_DATA_
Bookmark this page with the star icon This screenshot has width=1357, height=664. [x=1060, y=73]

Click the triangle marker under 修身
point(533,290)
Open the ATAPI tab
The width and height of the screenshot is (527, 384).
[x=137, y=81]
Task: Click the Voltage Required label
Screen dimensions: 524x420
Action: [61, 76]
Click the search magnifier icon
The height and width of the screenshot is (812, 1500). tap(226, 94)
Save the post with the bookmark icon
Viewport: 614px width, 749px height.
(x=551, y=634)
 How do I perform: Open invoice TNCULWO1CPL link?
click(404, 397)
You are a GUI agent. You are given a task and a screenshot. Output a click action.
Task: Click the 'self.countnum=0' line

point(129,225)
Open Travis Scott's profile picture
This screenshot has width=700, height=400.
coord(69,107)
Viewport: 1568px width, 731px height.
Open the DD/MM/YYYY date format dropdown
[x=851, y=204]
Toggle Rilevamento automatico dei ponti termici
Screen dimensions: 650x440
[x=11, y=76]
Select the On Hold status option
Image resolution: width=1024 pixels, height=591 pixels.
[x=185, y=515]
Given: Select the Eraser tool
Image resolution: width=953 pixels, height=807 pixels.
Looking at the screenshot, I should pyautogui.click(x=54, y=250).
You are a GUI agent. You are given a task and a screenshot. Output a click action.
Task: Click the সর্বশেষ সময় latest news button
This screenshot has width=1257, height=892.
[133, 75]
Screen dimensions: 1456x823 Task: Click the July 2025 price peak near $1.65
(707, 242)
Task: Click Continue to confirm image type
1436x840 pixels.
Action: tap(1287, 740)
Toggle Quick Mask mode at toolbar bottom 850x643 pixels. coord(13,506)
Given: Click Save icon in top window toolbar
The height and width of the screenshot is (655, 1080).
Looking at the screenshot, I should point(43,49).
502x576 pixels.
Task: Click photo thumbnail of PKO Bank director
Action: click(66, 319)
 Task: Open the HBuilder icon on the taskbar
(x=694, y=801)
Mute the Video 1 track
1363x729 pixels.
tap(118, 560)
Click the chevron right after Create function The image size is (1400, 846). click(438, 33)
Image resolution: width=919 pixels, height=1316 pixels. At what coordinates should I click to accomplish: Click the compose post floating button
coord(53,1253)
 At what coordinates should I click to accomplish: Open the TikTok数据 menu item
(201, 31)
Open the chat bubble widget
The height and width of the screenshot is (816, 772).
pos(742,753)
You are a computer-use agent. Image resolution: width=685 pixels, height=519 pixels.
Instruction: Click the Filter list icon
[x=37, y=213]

_REQUIRED TASK_
Pick out every line of the records above that contains the string "with", and reproduce each such line in full. Treat uppercase and lowercase letters as distinct.

_TASK RESPONSE_
Bookmark this page with the star icon This screenshot has width=1357, height=664. [x=1060, y=73]
Save the post with the bookmark icon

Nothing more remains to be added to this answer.